AIM OF THE TASK: Print the part of the RAID forum thread from "2. Presenting multiple" to "3-2-1 backup strategy." word for word.

TEXT:
----
While redundancy in a drive setup helps, it’s not really a backup and thus not a “safe” way to store important information on it’s own.

That said, selecting the way you setup a raid system is based on risk and utility. I have a raid1 with a hotspare for important files. And use raid5 with 3&4 drives for less important stuff. You can also optimise for reading speed for example (as the same file can be drawn from multiple drives)

chris@l.roofo.cc on 25 May 10:54 collapse

Like you said: RAID is not a backup. If it’s import follow at least the 3-2-1 rule. 3 copies on at least 2 different media, 1 of them off site.

felbane@lemmy.world on 25 May 11:01 next collapse

RAID is not a backup.

RAID is not for data safety.

RAID is for:

  1. Ensuring availability of data in the face of hardware failure. That means your files don’t disappear when a drive dies and you have some time to swap out for functional hardware and restore redundancy.
  2. Presenting multiple drives as one larger unit. This is what striping does, and to a lesser extent the parity-mode levels.
  3. Improving performance (sometimes). A RAID mirror is generally much faster to read from than any individual drive because reads can be interleaved across drive members. A stripe can be much faster because writes are distributed across drive members. This is less of a bonus today with solid state/nvme drives, but it’s still applicable to spinning rust.

If your concern is protecting your data, set up a 3-2-1 backup strategy.

Decronym@lemmy.decronym.xyz on 25 May 11:10 next collapse

Acronyms, initialisms, abbreviations, contractions, and other phrases which expand to something larger, that I’ve seen in this thread:

Fewer Letters More Letters
HTTP Hypertext Transfer Protocol, the Web
IP Internet Protocol
RAID Redundant Array of Independent Disks for mass storage
SSL Secure Sockets Layer, for transparent encryption
TLS Transport Layer Security, supersedes SSL
VPN Virtual Private Network
ZFS Solaris/Linux filesystem focusing on data integrity
nginx Popular HTTP server

6 acronyms in this thread; the most compressed thread commented on today has 15 acronyms.

[Thread #314 for this comm, first seen 25th May 2026, 11:10] [FAQ] [Full list] [Contact] [Source code]

Blue_Morpho@lemmy.world on 25 May 13:00 collapse

Why was this upvoted? It’s AI slop giving definitions for acronyms that aren’t in this thread and not even related to backups.

Zeoic@lemmy.world on 25 May 13:27 collapse

It isn’t AI, you can take a look at the source code for it from the url it provides. Obviously the detection needs some tweaking, but extra acronyms in the list doesn’t really hurt anything when the other half are relevant.

Blue_Morpho@lemmy.world on 25 May 16:18 collapse

Detection is completely broken because it finds terms that aren’t anywhere in the thread, even as substrings.

AI isn’t just LLM.

tychosmoose@piefed.social on 25 May 11:18 next collapse

For your situation I would be more likely to go with a single drive with btrfs and dup for metadata redundancy. Regular snapshots and scrubs.

Use a second drive in the same system with btrfs to store snapshots at wider scheduled intervals. These will be bigger since no CoW on the separate file system. Scheduled scrub here too.
----
DATASET EXTRACT:
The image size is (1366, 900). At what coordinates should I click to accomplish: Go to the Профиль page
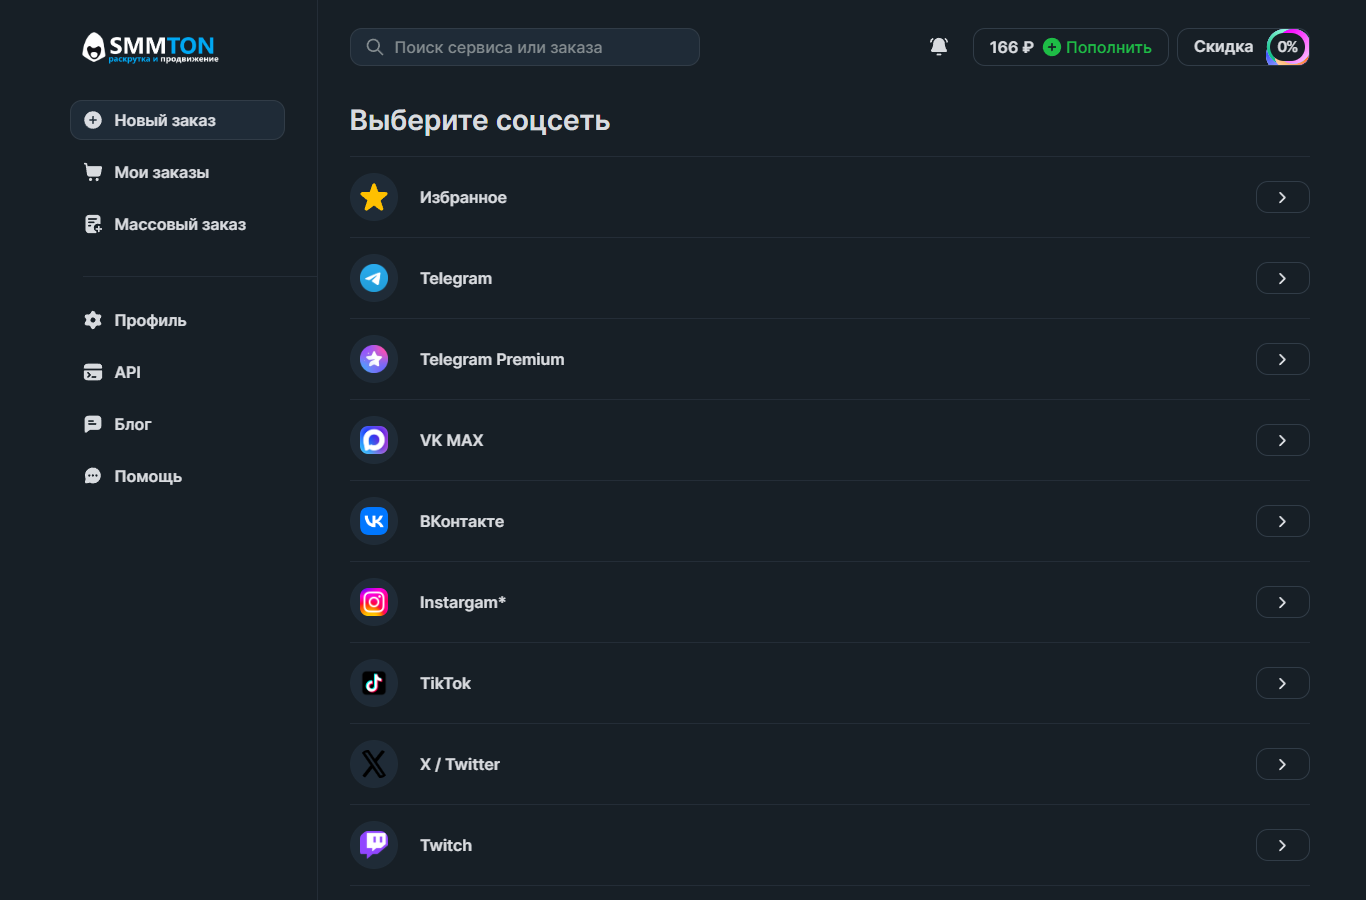pyautogui.click(x=150, y=320)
----
TASK OUTPUT:
2. Presenting multiple drives as one larger unit. This is what striping does, and to a lesser extent the parity-mode levels.
  3. Improving performance (sometimes). A RAID mirror is generally much faster to read from than any individual drive because reads can be interleaved across drive members. A stripe can be much faster because writes are distributed across drive members. This is less of a bonus today with solid state/nvme drives, but it’s still applicable to spinning rust.

If your concern is protecting your data, set up a 3-2-1 backup strategy.